### WHAT IS NEEDED
Write the data out again exactly, with every picture removed.

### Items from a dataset

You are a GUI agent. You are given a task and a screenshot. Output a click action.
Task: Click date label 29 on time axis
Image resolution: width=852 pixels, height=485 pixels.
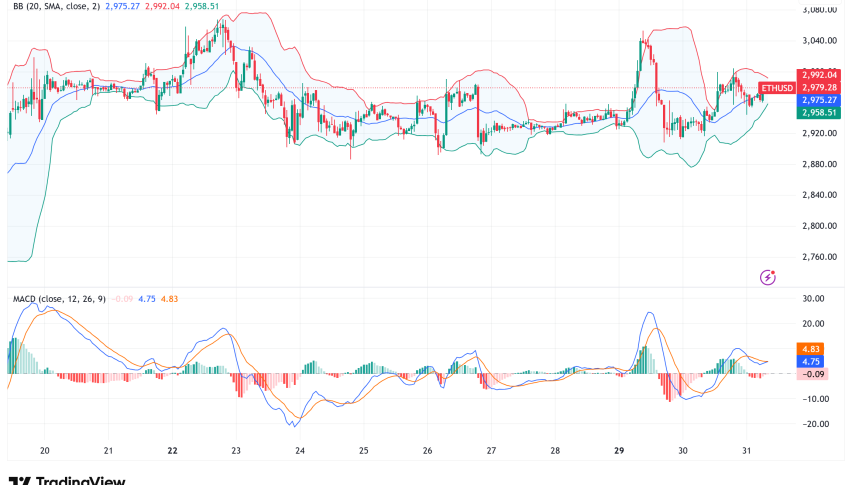(x=619, y=451)
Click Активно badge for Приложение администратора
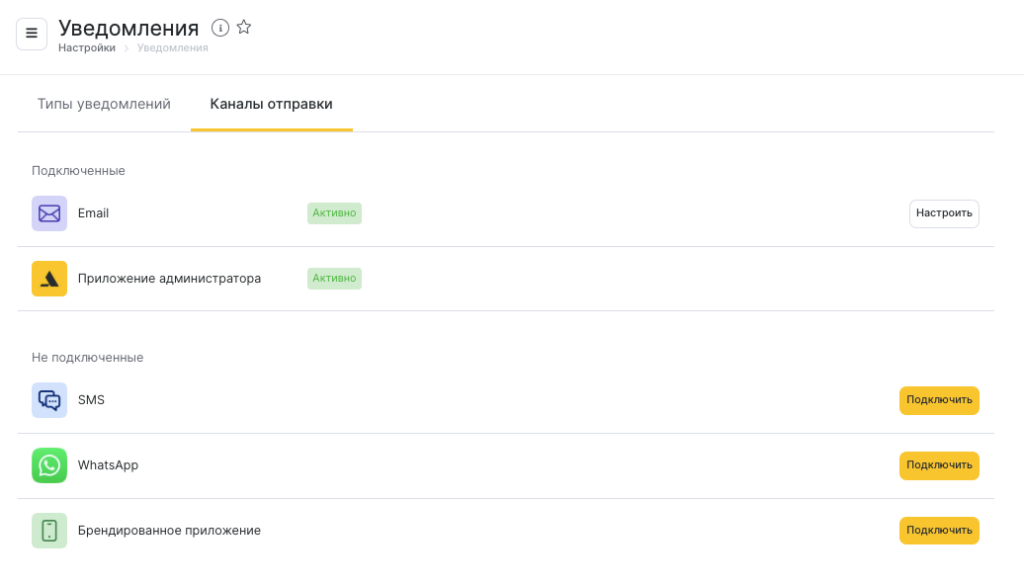 point(334,278)
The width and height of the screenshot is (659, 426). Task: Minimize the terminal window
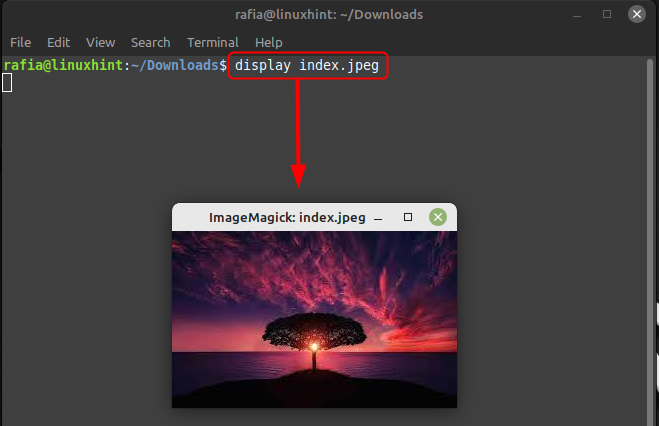point(577,16)
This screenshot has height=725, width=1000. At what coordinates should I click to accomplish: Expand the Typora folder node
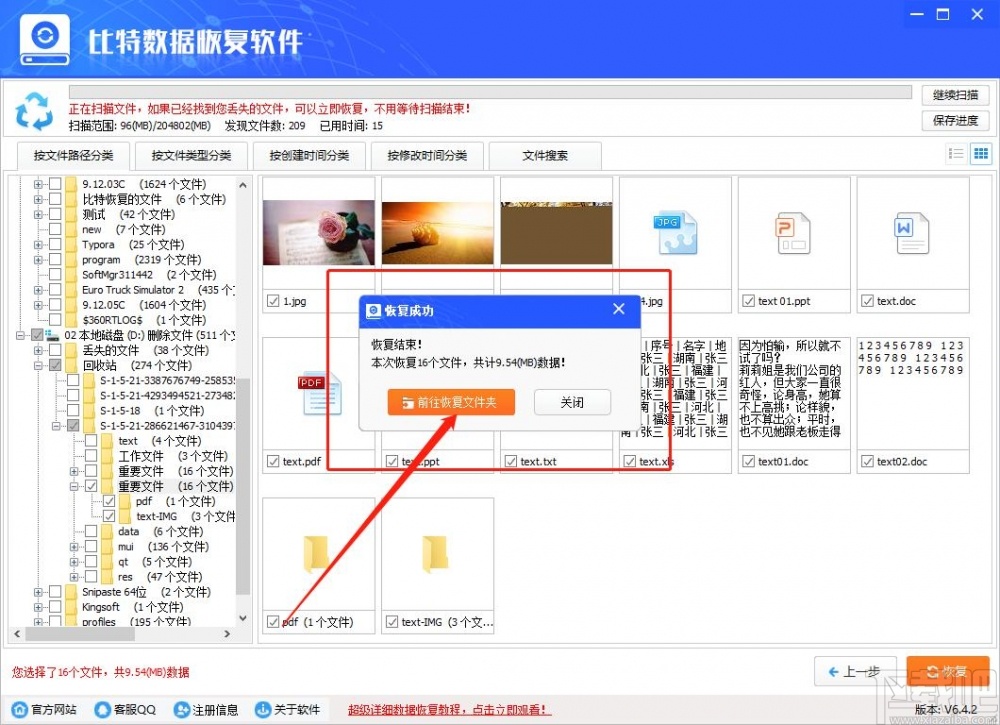tap(36, 244)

### EXERCISE ANSWER
You are a GUI agent. You are given a task and a screenshot. Output a click action.
Task: Click date label 29 on time axis
Image resolution: width=852 pixels, height=485 pixels.
(x=619, y=451)
Click Активно badge for Приложение администратора
 point(334,278)
The width and height of the screenshot is (659, 426). Task: Minimize the terminal window
point(577,16)
This screenshot has height=725, width=1000. At what coordinates should I click to accomplish: Expand the Typora folder node
tap(36, 244)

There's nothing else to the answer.